Cifraba principalmente sus esperanzas en destruir una imprenta al llegar, según le había aconsejado el Burro. Pero resultó que en toda la selva que le fuera encomendada no existía ni una sola imprenta; los más viejos vecinos del lugar recordaban que, en días remotos, había habido -allí, al pie de aquel pino- una máquina de imprimir a mano, propiedad del Estado, con la que se tiraba un periódico forestal; pero en tiempos de Magnitski I, la maquinita había sido quemada en público y no había quedado más que una oficina de la censura, la cual encomendó a los estorninos la función de voceros de prensa. Estos, todas las mañanas, al volar por el bosque, difundían las noticias políticas del día sin causar a nadie la menor molestia. Además, se tenía conocimiento de que un picamaderos escribía sin cesar en la corteza de un árbol la Historia de la selva, pero las ladronas de las hormigas, conforme la corteza se iba cubriendo de inscripciones, la horadaban y se la llevaban poco a poco. Y, de este modo, los mujiks del bosque vivían sin enterarse del pasado ni del presente y sin otear el porvenir. Dicho de otra manera: vagaban, dando tumbos de un lado para otro, envueltos en las tinieblas de los tiempos.
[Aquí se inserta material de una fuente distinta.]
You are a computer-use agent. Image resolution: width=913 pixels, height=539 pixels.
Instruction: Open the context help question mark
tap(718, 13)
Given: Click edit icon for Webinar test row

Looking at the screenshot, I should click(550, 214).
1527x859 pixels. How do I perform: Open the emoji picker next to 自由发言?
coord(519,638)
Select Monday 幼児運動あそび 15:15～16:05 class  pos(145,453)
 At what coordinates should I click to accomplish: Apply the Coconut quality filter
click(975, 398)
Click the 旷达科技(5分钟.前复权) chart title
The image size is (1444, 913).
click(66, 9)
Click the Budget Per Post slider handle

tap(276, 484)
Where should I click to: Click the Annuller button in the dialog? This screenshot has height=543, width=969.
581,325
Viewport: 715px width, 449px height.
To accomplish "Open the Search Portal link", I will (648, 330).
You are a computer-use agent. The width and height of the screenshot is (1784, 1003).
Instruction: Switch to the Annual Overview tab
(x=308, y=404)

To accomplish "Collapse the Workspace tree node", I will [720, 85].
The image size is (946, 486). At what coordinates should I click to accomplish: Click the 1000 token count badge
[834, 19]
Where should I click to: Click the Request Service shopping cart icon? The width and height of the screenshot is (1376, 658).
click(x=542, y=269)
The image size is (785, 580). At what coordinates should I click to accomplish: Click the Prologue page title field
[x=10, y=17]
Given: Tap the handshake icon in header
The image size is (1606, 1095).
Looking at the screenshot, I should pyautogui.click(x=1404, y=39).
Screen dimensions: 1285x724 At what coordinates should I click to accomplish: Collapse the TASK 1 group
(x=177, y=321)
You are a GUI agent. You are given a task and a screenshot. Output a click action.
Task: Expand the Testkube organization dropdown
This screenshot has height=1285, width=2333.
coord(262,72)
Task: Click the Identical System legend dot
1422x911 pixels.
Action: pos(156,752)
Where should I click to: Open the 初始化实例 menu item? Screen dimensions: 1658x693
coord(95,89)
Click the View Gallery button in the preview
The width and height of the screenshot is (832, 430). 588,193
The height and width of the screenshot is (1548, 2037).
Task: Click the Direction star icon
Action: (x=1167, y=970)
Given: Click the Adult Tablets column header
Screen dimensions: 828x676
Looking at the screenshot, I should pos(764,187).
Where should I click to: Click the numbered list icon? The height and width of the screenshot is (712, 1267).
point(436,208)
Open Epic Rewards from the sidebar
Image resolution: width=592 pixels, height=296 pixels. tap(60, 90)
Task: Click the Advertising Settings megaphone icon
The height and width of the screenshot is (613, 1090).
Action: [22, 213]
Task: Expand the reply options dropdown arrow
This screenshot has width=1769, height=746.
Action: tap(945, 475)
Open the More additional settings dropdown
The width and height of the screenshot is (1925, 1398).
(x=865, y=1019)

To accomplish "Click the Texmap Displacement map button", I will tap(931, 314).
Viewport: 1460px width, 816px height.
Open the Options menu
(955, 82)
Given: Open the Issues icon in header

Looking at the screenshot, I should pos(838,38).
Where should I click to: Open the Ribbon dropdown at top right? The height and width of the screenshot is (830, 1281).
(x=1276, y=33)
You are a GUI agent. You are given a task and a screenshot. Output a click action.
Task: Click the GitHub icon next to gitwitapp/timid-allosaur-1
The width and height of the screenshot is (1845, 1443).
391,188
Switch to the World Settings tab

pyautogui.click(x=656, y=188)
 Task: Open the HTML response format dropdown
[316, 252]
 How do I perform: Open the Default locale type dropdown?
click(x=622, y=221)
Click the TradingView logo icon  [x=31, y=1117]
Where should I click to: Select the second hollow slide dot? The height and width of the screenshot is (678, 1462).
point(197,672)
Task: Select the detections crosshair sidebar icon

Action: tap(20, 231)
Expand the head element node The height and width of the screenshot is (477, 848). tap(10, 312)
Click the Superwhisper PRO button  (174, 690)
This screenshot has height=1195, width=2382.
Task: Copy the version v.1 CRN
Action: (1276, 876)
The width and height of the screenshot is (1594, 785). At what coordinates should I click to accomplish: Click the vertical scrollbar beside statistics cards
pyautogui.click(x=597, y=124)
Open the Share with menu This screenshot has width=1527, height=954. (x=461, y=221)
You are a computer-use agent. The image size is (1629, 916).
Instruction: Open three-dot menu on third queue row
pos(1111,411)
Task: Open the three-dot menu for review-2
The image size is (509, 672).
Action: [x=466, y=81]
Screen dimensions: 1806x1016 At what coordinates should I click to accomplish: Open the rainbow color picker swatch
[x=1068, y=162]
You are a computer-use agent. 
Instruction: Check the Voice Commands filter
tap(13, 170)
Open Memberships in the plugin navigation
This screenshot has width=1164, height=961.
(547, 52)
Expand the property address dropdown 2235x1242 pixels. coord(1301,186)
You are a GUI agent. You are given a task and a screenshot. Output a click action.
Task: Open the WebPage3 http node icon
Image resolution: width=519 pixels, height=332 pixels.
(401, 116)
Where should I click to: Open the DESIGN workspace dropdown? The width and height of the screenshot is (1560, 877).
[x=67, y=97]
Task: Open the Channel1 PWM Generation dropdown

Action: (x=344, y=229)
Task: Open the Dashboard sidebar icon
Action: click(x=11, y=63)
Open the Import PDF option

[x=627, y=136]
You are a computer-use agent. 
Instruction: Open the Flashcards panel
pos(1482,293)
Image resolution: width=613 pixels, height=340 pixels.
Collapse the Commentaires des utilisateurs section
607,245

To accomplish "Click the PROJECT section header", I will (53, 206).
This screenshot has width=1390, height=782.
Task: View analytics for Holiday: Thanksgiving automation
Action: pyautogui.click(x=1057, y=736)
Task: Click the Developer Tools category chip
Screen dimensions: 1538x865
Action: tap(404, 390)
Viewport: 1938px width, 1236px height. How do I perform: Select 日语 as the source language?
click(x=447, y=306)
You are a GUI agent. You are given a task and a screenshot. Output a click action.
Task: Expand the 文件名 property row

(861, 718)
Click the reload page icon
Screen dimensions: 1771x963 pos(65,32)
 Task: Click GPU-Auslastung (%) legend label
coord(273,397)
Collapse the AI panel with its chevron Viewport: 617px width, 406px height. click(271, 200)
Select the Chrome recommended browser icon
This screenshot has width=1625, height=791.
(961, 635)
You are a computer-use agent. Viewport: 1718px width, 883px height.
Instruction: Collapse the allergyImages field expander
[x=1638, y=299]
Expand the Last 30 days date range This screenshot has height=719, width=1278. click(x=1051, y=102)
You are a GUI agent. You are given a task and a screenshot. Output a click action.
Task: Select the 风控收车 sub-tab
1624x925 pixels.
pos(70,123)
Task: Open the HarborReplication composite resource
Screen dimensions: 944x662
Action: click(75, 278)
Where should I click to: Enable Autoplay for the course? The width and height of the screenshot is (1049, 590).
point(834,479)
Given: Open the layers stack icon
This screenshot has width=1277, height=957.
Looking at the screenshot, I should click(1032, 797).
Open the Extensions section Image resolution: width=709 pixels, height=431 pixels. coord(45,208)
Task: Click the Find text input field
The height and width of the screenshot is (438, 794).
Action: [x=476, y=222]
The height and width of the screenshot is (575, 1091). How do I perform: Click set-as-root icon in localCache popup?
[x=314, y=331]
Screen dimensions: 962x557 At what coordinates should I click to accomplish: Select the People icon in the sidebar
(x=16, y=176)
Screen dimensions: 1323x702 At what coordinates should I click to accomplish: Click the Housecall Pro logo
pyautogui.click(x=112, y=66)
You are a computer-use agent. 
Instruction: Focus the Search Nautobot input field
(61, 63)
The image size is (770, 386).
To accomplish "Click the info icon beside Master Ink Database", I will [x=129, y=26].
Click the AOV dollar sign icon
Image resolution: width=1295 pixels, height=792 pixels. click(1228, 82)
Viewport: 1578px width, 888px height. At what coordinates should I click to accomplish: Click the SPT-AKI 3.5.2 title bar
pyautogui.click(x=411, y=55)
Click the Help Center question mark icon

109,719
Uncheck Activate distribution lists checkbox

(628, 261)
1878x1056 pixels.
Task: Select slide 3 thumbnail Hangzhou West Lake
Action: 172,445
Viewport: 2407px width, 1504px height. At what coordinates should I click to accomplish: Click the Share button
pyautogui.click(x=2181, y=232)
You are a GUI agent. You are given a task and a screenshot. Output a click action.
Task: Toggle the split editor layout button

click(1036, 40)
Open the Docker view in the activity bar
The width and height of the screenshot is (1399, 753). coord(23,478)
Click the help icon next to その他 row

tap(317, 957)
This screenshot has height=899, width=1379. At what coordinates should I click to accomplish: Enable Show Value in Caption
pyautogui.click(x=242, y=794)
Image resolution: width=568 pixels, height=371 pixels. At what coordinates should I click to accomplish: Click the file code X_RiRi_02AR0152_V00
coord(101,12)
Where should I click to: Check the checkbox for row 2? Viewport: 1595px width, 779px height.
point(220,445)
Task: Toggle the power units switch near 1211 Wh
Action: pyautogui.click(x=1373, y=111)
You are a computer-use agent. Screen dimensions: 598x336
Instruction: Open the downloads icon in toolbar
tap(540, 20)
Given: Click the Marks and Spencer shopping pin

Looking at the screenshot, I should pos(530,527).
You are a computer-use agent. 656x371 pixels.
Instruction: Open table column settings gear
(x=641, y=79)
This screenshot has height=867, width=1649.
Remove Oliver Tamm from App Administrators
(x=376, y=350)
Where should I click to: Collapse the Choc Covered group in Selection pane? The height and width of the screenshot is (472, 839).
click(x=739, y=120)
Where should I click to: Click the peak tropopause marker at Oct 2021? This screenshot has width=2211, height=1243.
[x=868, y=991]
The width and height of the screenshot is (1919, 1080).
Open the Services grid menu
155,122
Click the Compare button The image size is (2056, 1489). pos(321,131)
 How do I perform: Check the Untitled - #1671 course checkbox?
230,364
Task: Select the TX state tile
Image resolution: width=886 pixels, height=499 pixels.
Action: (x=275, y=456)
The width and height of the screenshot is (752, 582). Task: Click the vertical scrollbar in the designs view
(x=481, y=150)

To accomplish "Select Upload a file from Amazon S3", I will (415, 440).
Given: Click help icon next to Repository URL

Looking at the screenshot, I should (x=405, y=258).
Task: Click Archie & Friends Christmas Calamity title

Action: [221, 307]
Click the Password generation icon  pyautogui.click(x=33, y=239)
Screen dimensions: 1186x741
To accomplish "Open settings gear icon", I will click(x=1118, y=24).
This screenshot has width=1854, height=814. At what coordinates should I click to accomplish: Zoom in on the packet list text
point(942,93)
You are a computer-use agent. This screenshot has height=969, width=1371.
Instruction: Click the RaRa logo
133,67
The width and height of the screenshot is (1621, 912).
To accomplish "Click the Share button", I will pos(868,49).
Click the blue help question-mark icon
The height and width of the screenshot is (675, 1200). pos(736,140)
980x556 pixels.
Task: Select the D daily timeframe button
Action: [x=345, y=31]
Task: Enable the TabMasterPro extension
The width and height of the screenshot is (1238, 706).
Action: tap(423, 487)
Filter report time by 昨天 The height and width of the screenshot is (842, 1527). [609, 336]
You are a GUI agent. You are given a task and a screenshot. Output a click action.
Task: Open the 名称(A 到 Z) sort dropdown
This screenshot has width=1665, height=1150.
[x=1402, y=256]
Entonces el mayor preguntó si no había, al menos, en el bosque una universidad o siquiera alguna academia que quemar; pero resultó que también en aquello se le había adelantado Magnitski: a la universidad en pleno la había incorporado a unos batallones de línea, y a los académicos los había metido en un tronco hueco, donde continuaban hasta la fecha en estado letárgico. Se enfadó Patudo y exigió que le trajeran a Magnitski inmediatamente para hacerlo pedazos ("simlia similibus curantur"), pero le contestaron que, por voluntad divina, había muerto.